Filtering and protection toolmaker ContentWatch – whose chief executive’s support of a new Utah porn filtering law provoked conflict of interest questions last month – has agreed to sell its ContentProtect and ContentProtectSuite filtering products through fellow Net protection toolmakers SafeSurf, the company announced May 2.

"ContentWatch is excited about partnering with a leading organization whose sole purposes are to protect children from objectionable Web content and to increase productivity and reduce Internet risks in businesses and organizations," ContentWatch chief executive Jack Sunderlage said in a statement announcing the new partnership.

"SafeSurf has a long and credible history of providing wonderful tools and guidance regarding Internet usage for businesses and families," Sunderlage added.

ContentProtect is an Internet filtering tool while ContentProtectSuite is a package of tools including filtering, spam blocking, and pop-up blocking, aimed primarily for use by small businesses and groups.

"SafeSurf is pleased to make ContentWatch products available from its website," SafeSurf chairman Ray Soular said in a statement. "Our customers will benefit greatly by having access to these industry-leading Internet protection tools."

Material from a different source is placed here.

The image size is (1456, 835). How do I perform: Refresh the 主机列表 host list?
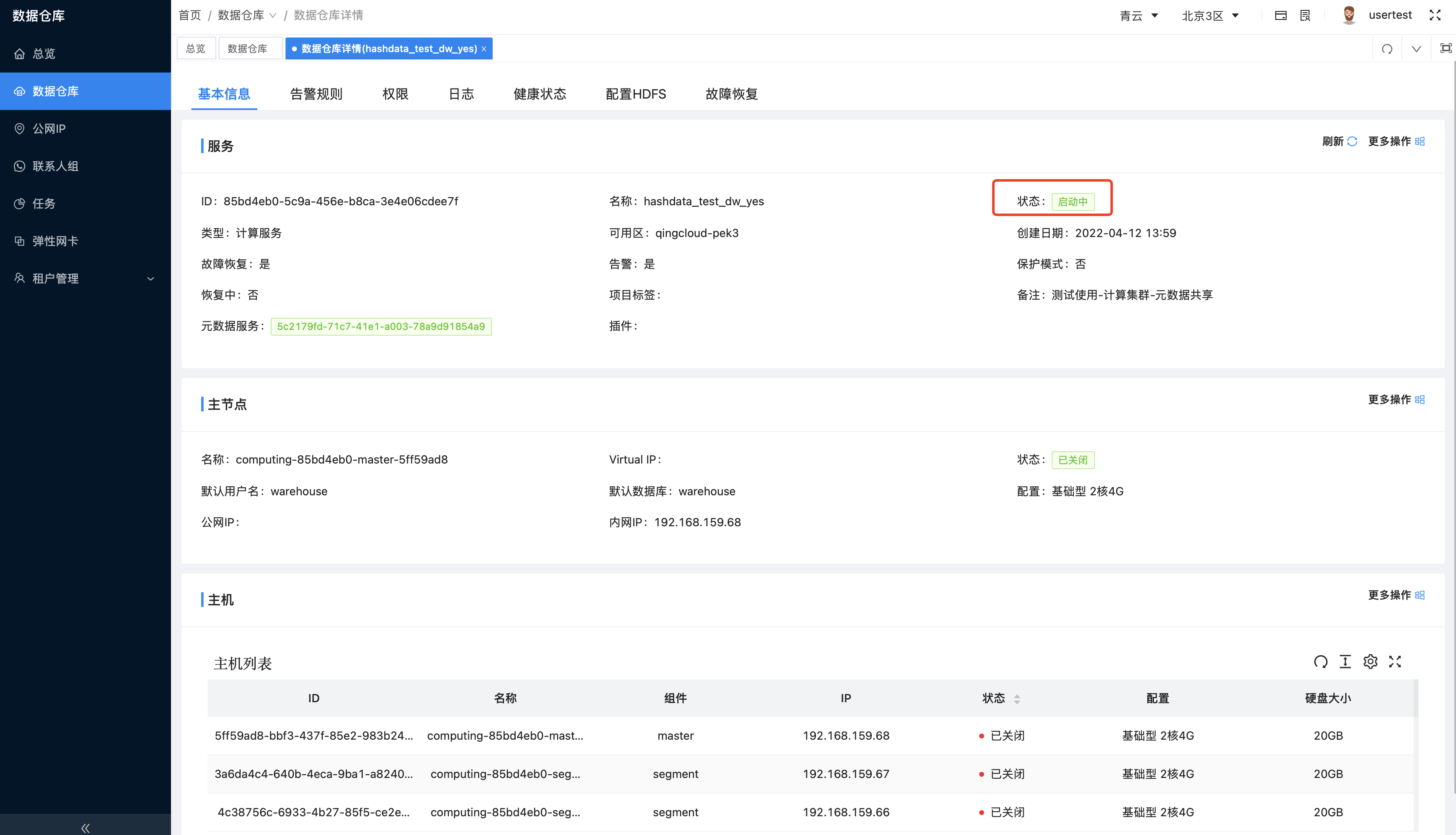[1321, 661]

ContentWatch officials were unavailable for comment before this story went to press, but Soular said that SafeSurf went hunting for such a partnership after getting numerous queries from small businesses and groups for the right kind of filtering for their size.

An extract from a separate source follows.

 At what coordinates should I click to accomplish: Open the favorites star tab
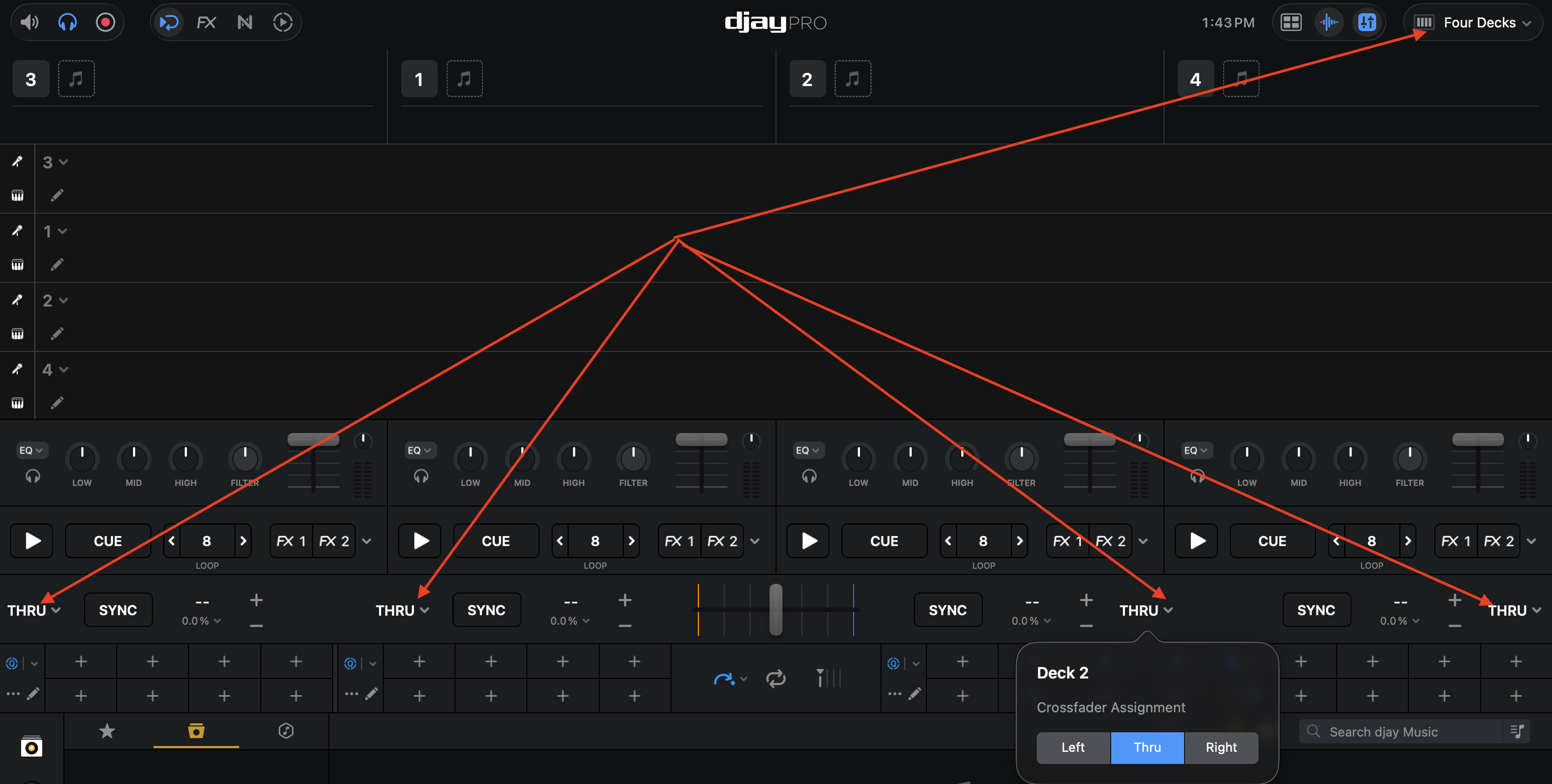(107, 731)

"We continually received requests to provide a product or information that could be used at the business level and provide the administrative level of control needed by education or small businesses, so we began searching for a product that would serve their needs," Soular said.

"Most [filtering packages] are designed for home use or for very large businesses," he continued, "but small businesses and libraries and organizations need only a certain level of administrative control not found in the home products or is overblown in the large scale. And we decided ContentWatrch was exactly what these small businesses need.”

Sunderlage – who also co-founded Citizens Against Pornography and chairs the Utah Information Technology Association – made headlines in April when he appeared at the ceremony at which Utah governor Jon Huntsman Jr. signed into law a requirement that Utah Internet service providers block "harmful" sites and the state's attorney general build and keep a list of such "harmful" sites, adult and otherwise—a law similar to a Pennsylvania law that was struck down by a federal court last year.

That appearance provoked questions as to whether Sunderlage's company may have sold its filtering products to at least one ISP after the state legislature session that approved the bill in both houses had ended.